Why? It’s simple. Inventory is rising due to sellers who have no choice and as some on the margins come under stress, waking from their COVID fever dreams of being just a little richer than they actually are. Only a quarter of Americans could afford homes at these price/rate levels. And, those that can afford it now realize they’ve overpaid. Nearly everyone in the mainstream and industry media want to focus on rates only. Take the recent HousingWire article about price concessions.

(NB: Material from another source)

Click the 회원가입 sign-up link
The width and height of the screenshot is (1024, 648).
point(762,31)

Sure, rising rates make the unaffordable homes even more unaffordable, but what is this obsession with rates? The biggest driver of our recent activity in the housing market is reduced prices on the backs of the builders who effected a 15-25% net reduction through rate buydowns and concessions such as paying closing costs, HOA fees or solar. Even if rates dropped precipitously I can tell you that the many Americans who are “trapped” in a 3% mortgage know absolutely that it wouldn’t be the rates that would be their biggest problem – they would be erasing all of their so-called equity if they tried to purchase another home of same size. All of that wealth they believe they have accumulated, that has fueled that consumption at a frenzied pace despite all the macroeconomic headwinds we are facing, would disappear in an instant. Most everyone believes that owning real estate is about an appreciating asset where you get an actual return on your investment.

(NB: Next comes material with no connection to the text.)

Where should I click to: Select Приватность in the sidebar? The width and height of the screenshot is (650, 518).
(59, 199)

And what of those rate buydowns? These are the ARMs (adjustable rate mortgages) of times past.
Seventy-five percent of mortgages utilized for new-home sales included a rate buydown. Depending on the program, some of those rates could already be starting to reset, but many, many more will start to reset next year. Remember what happened last time the ARMs started to reset?
What, what pray tell will come along to save us from our current path? Sure, government will try to intervene, especially as we rev the campaign engines in anticipation of 2024. Already I’m seeing ridiculous slogans and claims around affordable housing (BUILD, BUILD, BUILD, they say).
Do we have affordable housing? No. Do we need to build more? Not likely in many areas as the overabundance of short-term rental and built-to-rent start putting their thumb in the air, whilst showing a little leg. What will probably happen is the government will step in to subsidize the builder write-downs on the promise that they make some of the inventory they’ve already built affordable while the rest of the market chops, chops down as distressed sellers find their way to market.
But there is a lot, a lot that can happen from here to there and there are miles and miles and miles to go before we sleep.
*Weekly stats to be included in a second post later this week.
Thank you for the continuing information on a topic that is major importance. It is essential that you not be deterred from your continuing expression of what you are seeing, since it affects us all.
Thank you Melody! Saw you on Wealthion, followed you from there. If they’re trying to silence you, you’re either close or right over the target.